**Exercise requirements**
A. Decide whether each statement agrees with the tea-tasting passage, answering yes or no and quoting the words of the passage that settle it: (i) Fisher was the one who offered Bristol a cup; (ii) Roach and Bristol married in 1923; (iii) Bristol preferred tea poured before the milk.
B. Update the tea-tasting passage starting with "Bristol declined it." and going on through "it was prepared.", writing "firm" in place of "adamant".

It took many decades for scientists to develop this method, but one afternoon in the early 1920s looms large in its history. At an agricultural research station in England, three scientists took a break for tea. A statistician named Ronald Fisher poured a cup and offered it to his colleague, Muriel Bristol.

Bristol declined it. She much preferred the taste of a cup into which the milk had been poured first.

“Nonsense,” Fisher reportedly said. “Surely it makes no difference.”

But Bristol was adamant. She maintained that she could tell the difference.

The third scientist in the conversation, William Roach, suggested that they run an experiment. (This may have actually been a moment of scientific flirtation: Roach and Bristol married in 1923.) But how to test Bristol’s claim? The simplest thing that Fisher and Roach could have done was pour a cup of tea out of her sight, hand it to her to sip, and then let her guess how it was prepared.

If Bristol got the answer right, however, that would not necessarily be proof that she had an eerie perception of tea. With a 50 percent chance of being right, she might easily answer correctly by chance alone.

**Information given**
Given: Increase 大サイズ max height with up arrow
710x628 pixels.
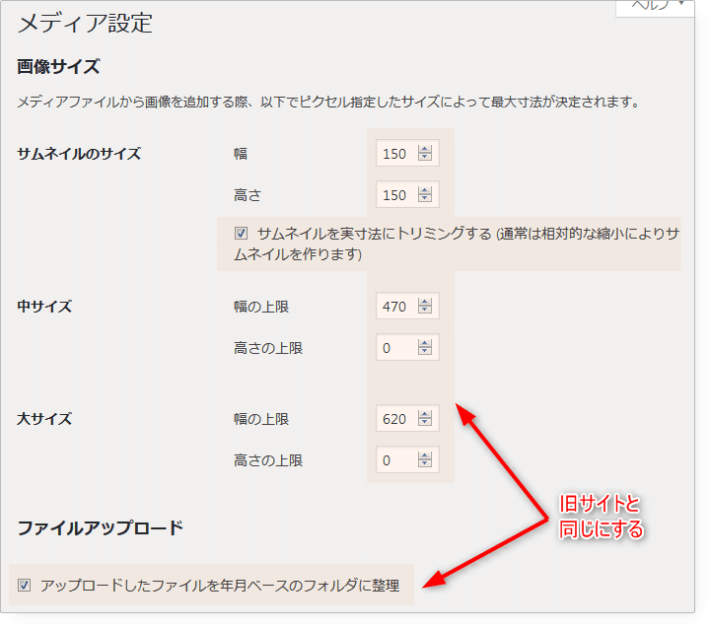Looking at the screenshot, I should click(x=425, y=457).
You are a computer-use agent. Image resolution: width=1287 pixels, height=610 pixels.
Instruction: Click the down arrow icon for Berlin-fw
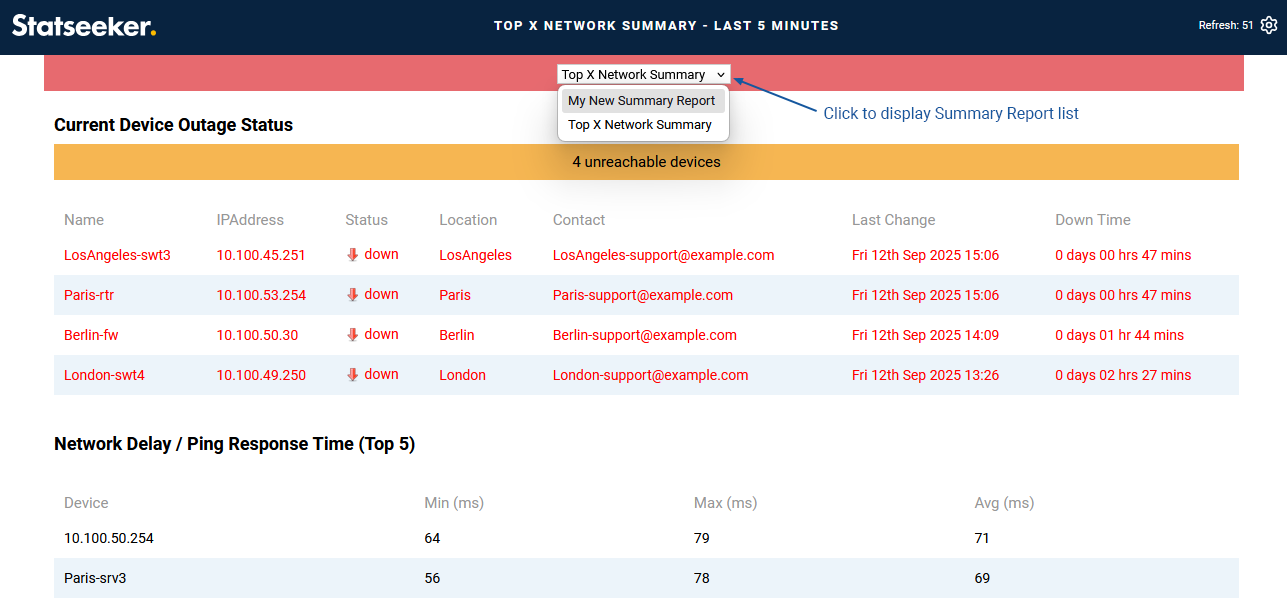tap(352, 335)
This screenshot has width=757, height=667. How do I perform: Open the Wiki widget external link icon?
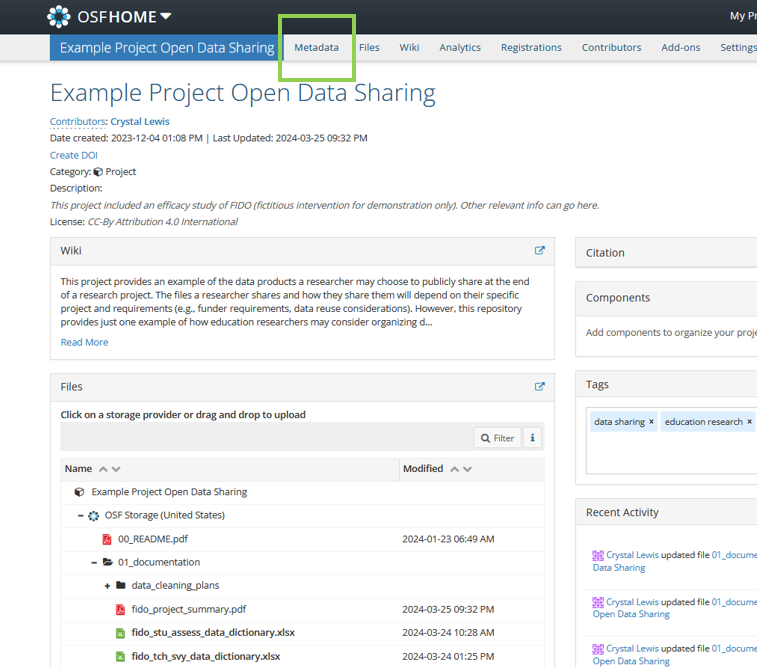coord(540,251)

**Exercise results**
A.
(i) Yes: "A statistician named Ronald Fisher poured a cup and offered it to his colleague, Muriel Bristol."
(ii) Yes: "Roach and Bristol married in 1923."
(iii) No: "She much preferred the taste of a cup into which the milk had been poured first."

B.
Bristol declined it. She much preferred the taste of a cup into which the milk had been poured first.

“Nonsense,” Fisher reportedly said. “Surely it makes no difference.”

But Bristol was firm. She maintained that she could tell the difference.

The third scientist in the conversation, William Roach, suggested that they run an experiment. (This may have actually been a moment of scientific flirtation: Roach and Bristol married in 1923.) But how to test Bristol’s claim? The simplest thing that Fisher and Roach could have done was pour a cup of tea out of her sight, hand it to her to sip, and then let her guess how it was prepared.